Wednesday, September 2, 2009

First of all I have thousands of pictures...they are on another computer and I just never seem to be on that one when I feel like doing this. Just so u know Im not techno savvy but I AM artistic....this may take some time.
I seem to be stuck. The economy, global finances, common sense say that quitting a completely and totally safe and good job makes none at all. Yet I feel I have to. Ican't take it anymore. I wake up depressed on work days, especially after a 3 day weekend. I am BORED to death at this place and working with inmates is not the healthiest group to be around on any level.
So I met this woman, who came to me as a client. It was instant karma, soul sister knownherallmylife kinda stuff. we start talkin, she owns a yoga studio. Its struggling. I wanna help. I wanna co own. I wanna become a yoga instructor.

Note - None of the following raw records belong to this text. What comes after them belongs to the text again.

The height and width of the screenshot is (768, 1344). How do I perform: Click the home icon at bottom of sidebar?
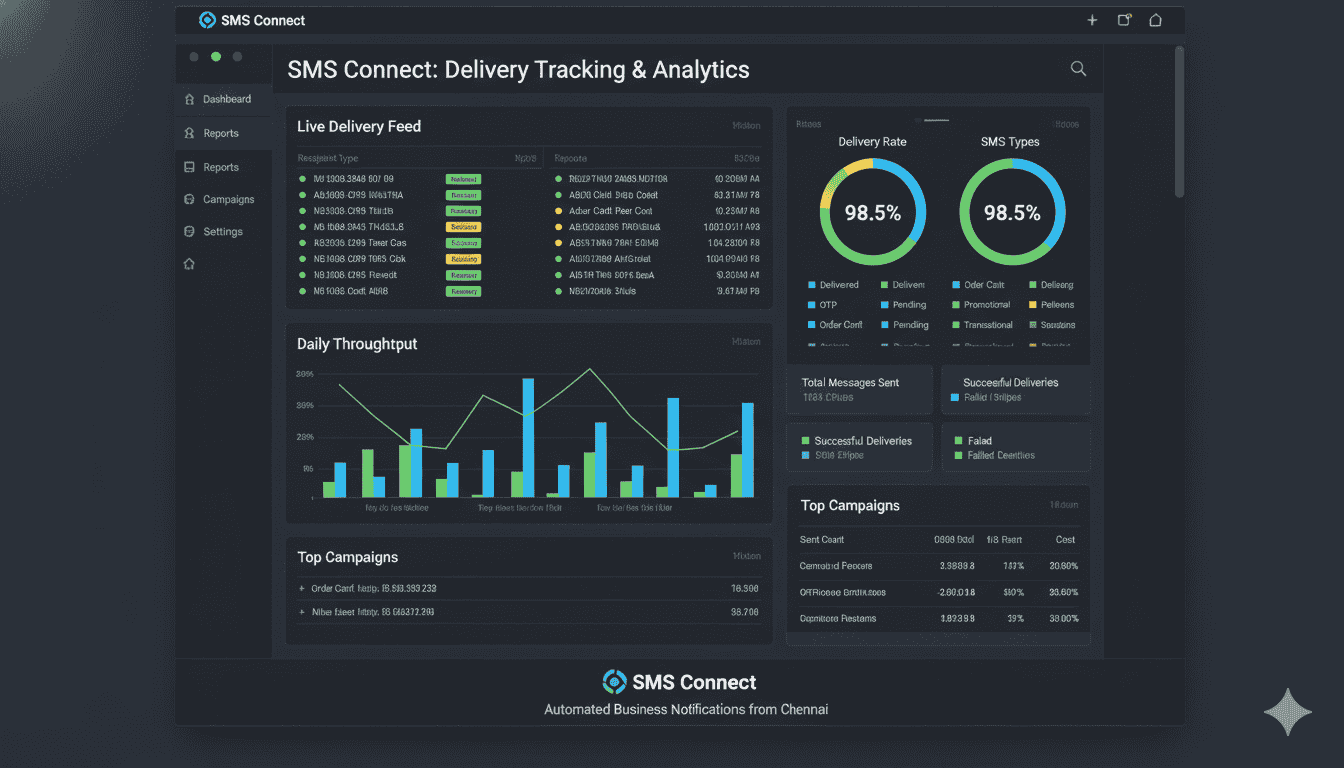[189, 263]
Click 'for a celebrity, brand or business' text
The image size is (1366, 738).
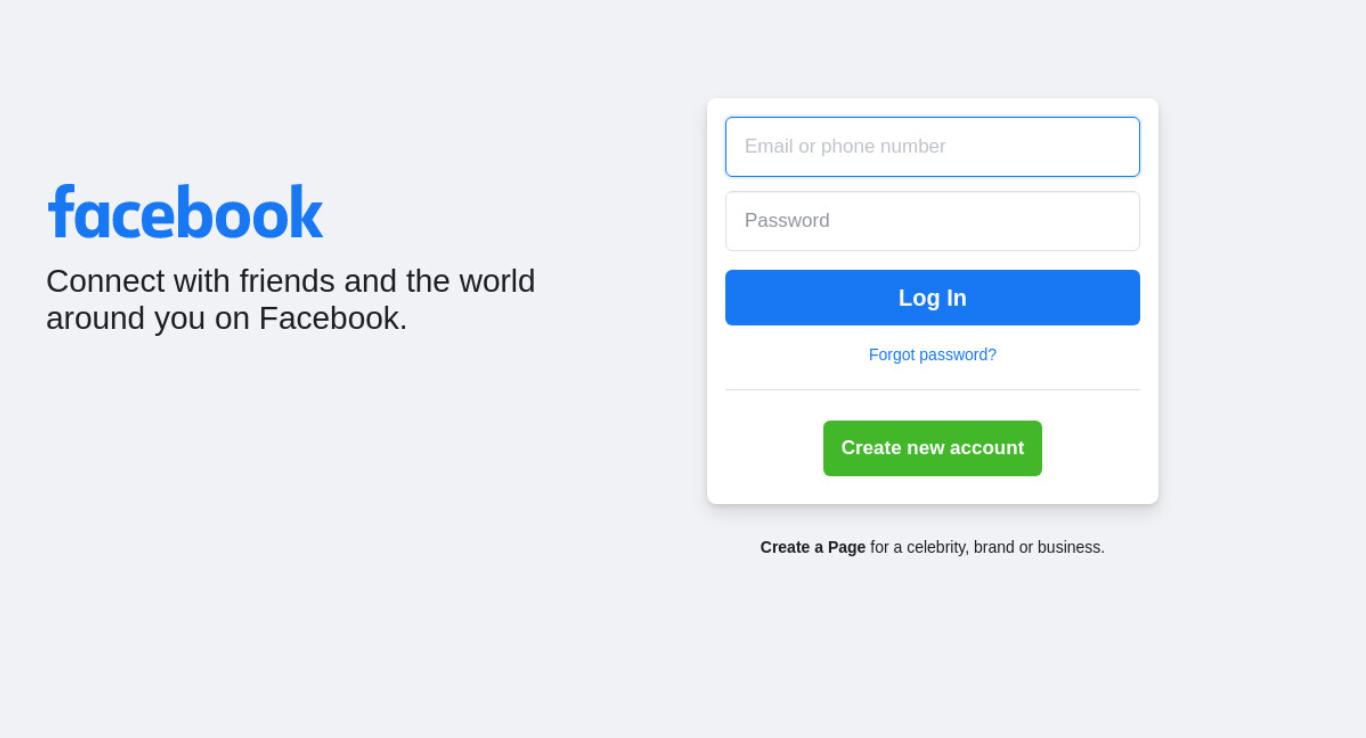tap(987, 547)
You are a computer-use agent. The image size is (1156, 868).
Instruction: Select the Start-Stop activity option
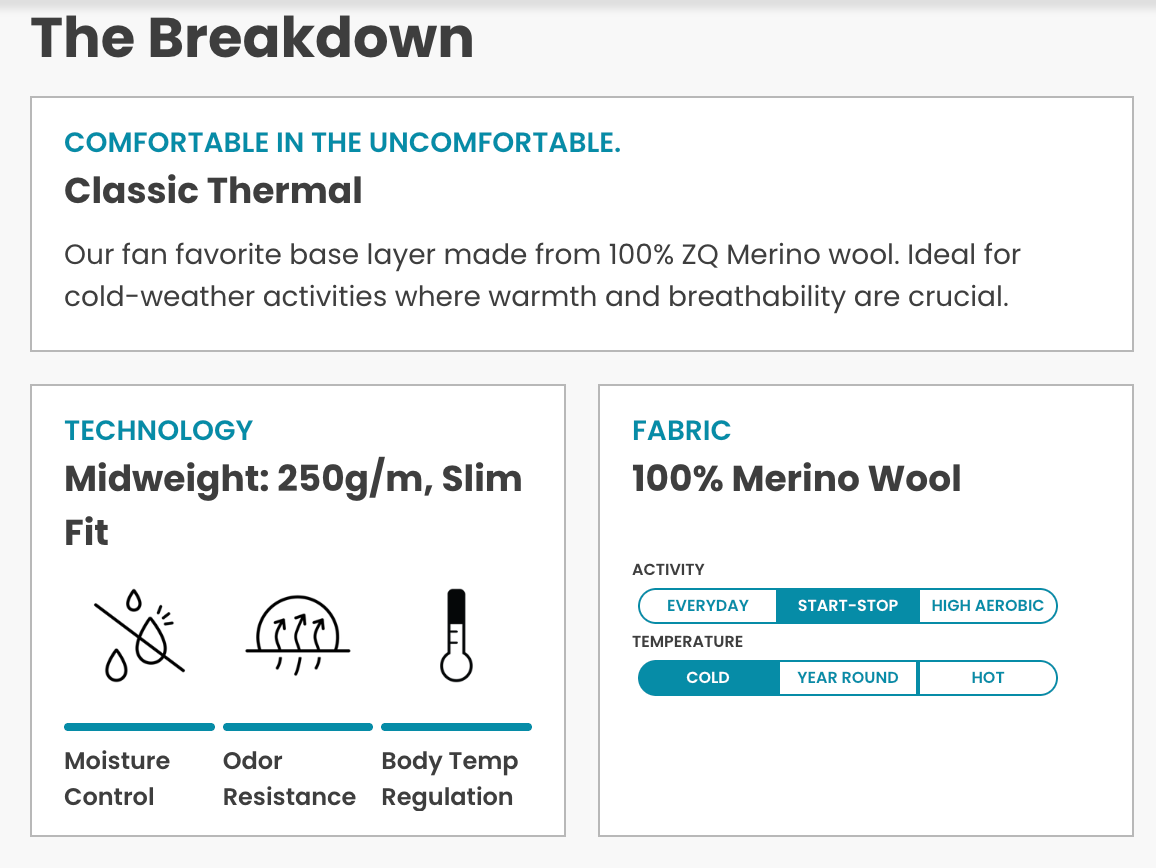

This was not my idea mind you. I was at the end of my current reiki session with Joanne the most amazing reiki master in the world and she says. "your athletic your into healing arts, you want to do something different, why dont you become a yoga instructor." Hmmm Im thinkin about it...it makes sense
On a totally differnt note...Southern California is on fire and the air quality sucks. On top of that the flies, in order to get out of the smoke and bad air ,have managed to find some kind of fucking hole in my house in order to suck up all my clean air. Seriously there are like 40 to 50 a day lolling around the windows. I get a bit obsessive about flies and become an insane, towel popping, spray hording, hand clapping idiot. AND WHEN THEY GET ON THE BIG SCREEN? fahgettaboutit.